A Consumer Electronics Association (CEA) report released just before CES shows that 50% of U.S. homes have digital TV (DTV). CEA projected manufacturers to see 11% revenue growth, to over $25 billion, from DTV sales in 2007. It projected 2008 DTV shipments of 32 million units, for 13% revenue and 17% unit sales growth.
“Consumers are particularly keen to add HDTV to their homes, with high definition expected to account for 79% of total DTV shipments in the U.S. in 2008,” said Gary Shapiro, president and CEO of CEA.
New technology seeks to do more than just increase the picture quality, but to also give displays new capabilities. DLP display technology from Texas Instruments (TI) was the first HDTV system to enable 3-D viewing in the home.
This year, TI unveiled DLP DualView technology, allowing gamers to see dual content displayed on a single HDTV screen. The HDTV is connected to a compatible source and each gamer wears DualView glasses. DLP Products collaborated with ColorLink/RealD and others to develop the customized eyewear. Ghost-free picture quality comes from the coordination of the DLP chip’s 8-microsecond switching speed with high-contrast shutter glass operation. The prototype eyewear controller synchronizes the glasses’ shutters by decoding a proprietary signal embedded in the image stream.
All 3-D–ready DLP HDTVs are capable of DualView and can simultaneously display two content sources, including DVD movies, video games, and TV programming.
TI said display advancements for two-player gaming have been tried before by other manufacturers, but DLP is the first to deliver a dual-HD display that is independent of view location. Samsung and Mitsubishi are both shipping DLP HDTVs that are 3-D ready and have DualView capabilities.
TI also attracted much interest at CES with a prototype of a video projector in a cell phone. In the weeks following the show it announced production availability of a Pico chipset, with an imaging chip and a processor, to enable a new class of handheld and mobile projection products. TI believes the technology will improve handheld devices’ display and transform their use from tiny-screen viewing to big-picture viewing—and allow mobile video/graphics sharing.
“We expect projection within handset devices to start appearing in 2009, in a market where significant volumes are expected over the next five years.” said Bill Coggshall, founder of Pacific Media Associates, a projector market research firm.
DLP wasn’t alone in this new field. 3M launched an LED-illuminated projection engine designed for integration into almost any personal electronic device. The system is about the size of a wireless earpiece and is less than half an inch thick. Integrated into a mobile phone, it will project a 40-in. image with no speckle and a high fill factor for a high level of image quality. The engine uses an advanced liquid crystal on silicon (LCOS) electronic imager in conjunction with proprietary 3M optics technology.

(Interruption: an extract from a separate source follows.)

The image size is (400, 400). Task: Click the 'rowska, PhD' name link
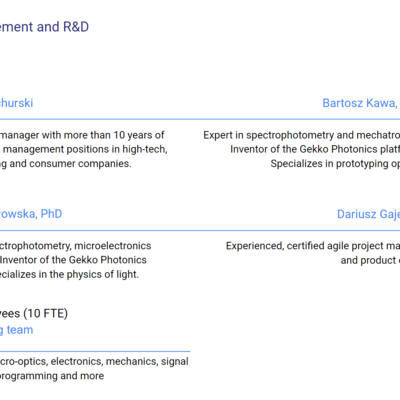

At the Top-10 session, speakers observed that technologies such as mobile projection will turn new kinds of spaces into display surfaces, and once again people will be interacting with their electronics in new ways.
Mobility Is Key
If consumers like what they have at home, they want to take it with them, and that’s true for PCs as well as entertainment. Market research firm In-Stat looked at the North American PC market in late 2007 and found consumers want more mobility. “The dominant technology set desired over the next several years is wireless—wireless accessories, wireless peripherals, and long-range wireless such as WiMAX, or LTE, or EV-DO,” said Ian Lao, In-Stat analyst.
Consumer electronics have always had a strong hand in shaping modern culture, for better or for worse. Television helped define the 20th century home. Home computers and the Internet changed how we shop, find dates, and communicate personally. Mobile phones opened new mobile communications realms and are now evolving into multifunctional devices that offer more PC-like functions.
Some of the possible future technologies that the Top-10 panelists discussed could be considered unlikely, or even far-fetched—but consider how far-fetched electronic “television” sounded to Nature readers in 1908.